Le 18 juin 2011, à la basilique Notre-Dame de Montréal, le Québec disait adieu à l’un de ses artistes cultes, Claude Léveillé auteur-compositeur interprète et comédien. Il avait 78 ans. C’est son ami et collaborateur de longue date le pianiste André Gagnon qui sera au piano pour interpréter notamment « Soir d’hiver ». Le cercueil drapé du drapeau fleurdelysé sortira de la basilique au son de sa plus célèbre chanson Frédéric.
Claude Léveillé a composé plus de 400 pièces de musique. Assez étrangement malgré qu’il ait été le fils d’une pianiste et d’un chanteur, il ne savait pas écrire les partitions de ses compositions. D’ailleurs, sa carrière a débuté non pas comme musicien mais comme comédien. Il créera notamment en 1956 le personnage Clo-Clo dans l’émission pour enfant « Domino » à Radio-Canada. Sous les conseils de son ami Paul Buissonneau il aura une carrière intéressante comme comédien. À titre d’exemple nommons la série télévisée Scoop à la télévision de Radio-Canada de 1991 à 1994.
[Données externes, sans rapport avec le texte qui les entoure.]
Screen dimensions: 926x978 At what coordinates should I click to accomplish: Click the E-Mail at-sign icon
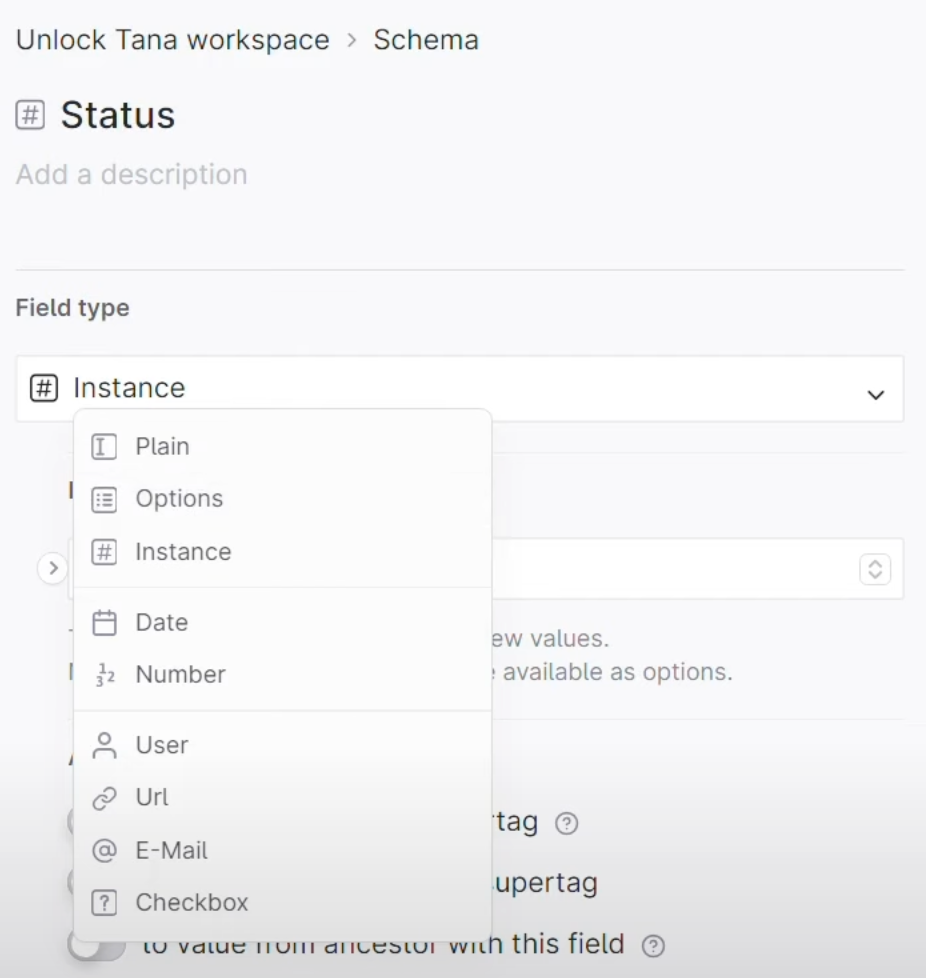pos(104,851)
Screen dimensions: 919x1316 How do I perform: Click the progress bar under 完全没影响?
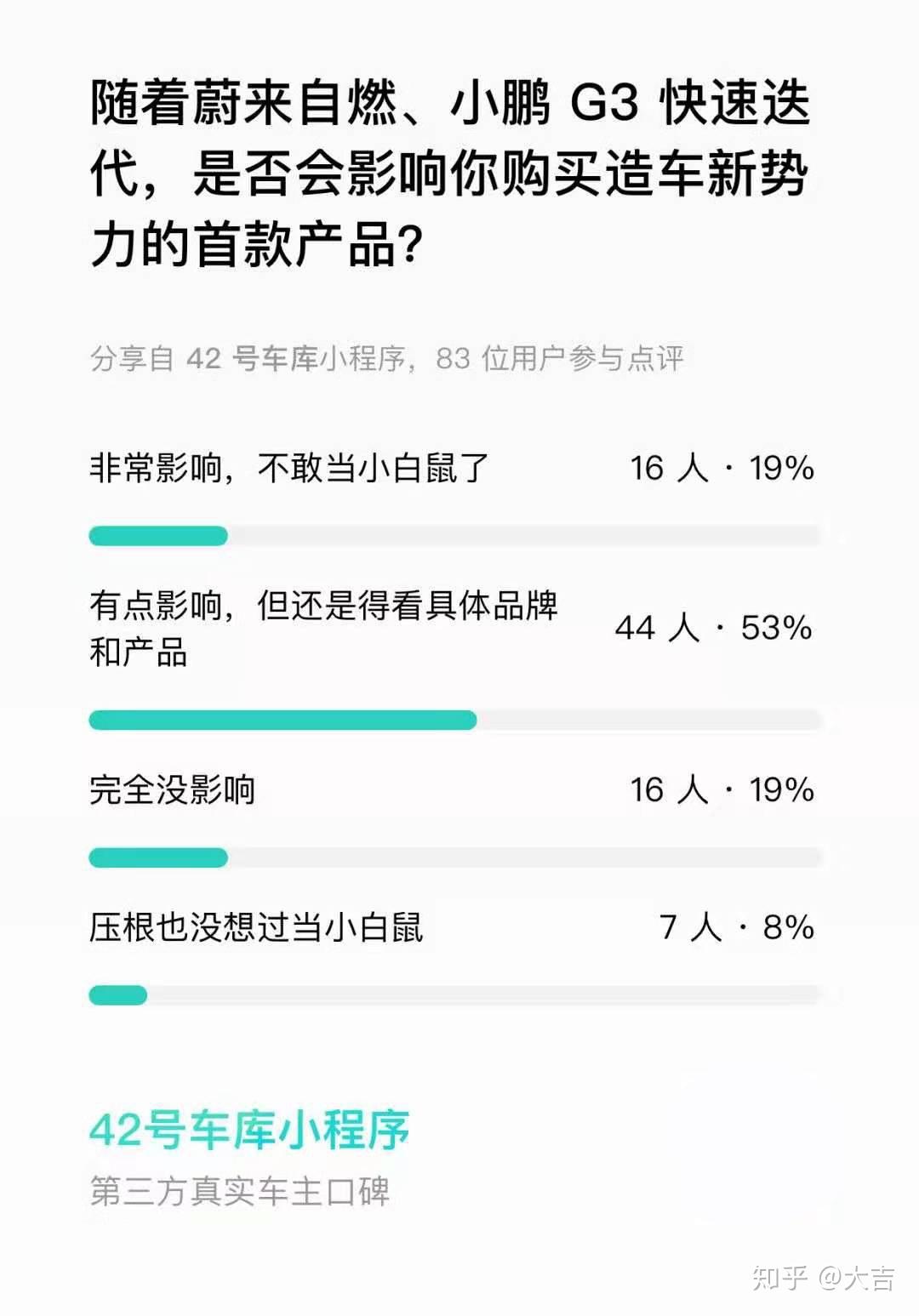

Le génie de Claude Léveillé se révèlera surtout comme auteur-compositeur et interprète. Il participe à la fondation en 1959 avec notamment Jean-Pierre Ferland et Raymond Lévesque de la boîte à chanson « Les Bozos ». C’est là qu’un soir apprès avoir interprété sa chanson « Les vieux pianos » dans l’assistance, une petite femme, debout, se mit à applaudir vigoureusement, c’était Édith Piaf. Comme le raconte Léveillé, Piaf allait littéralement le réquisitionner pour qu’il lui compose plusieurs chansons dont « Boulevard du crime » et « Le vieux piano ». Cette année passée à Paris dans l’appartement de Piaf sera certes enrichissante musicalement mais aussi difficile car il se disait presque prisonnier de Piaf sans en être l’amant.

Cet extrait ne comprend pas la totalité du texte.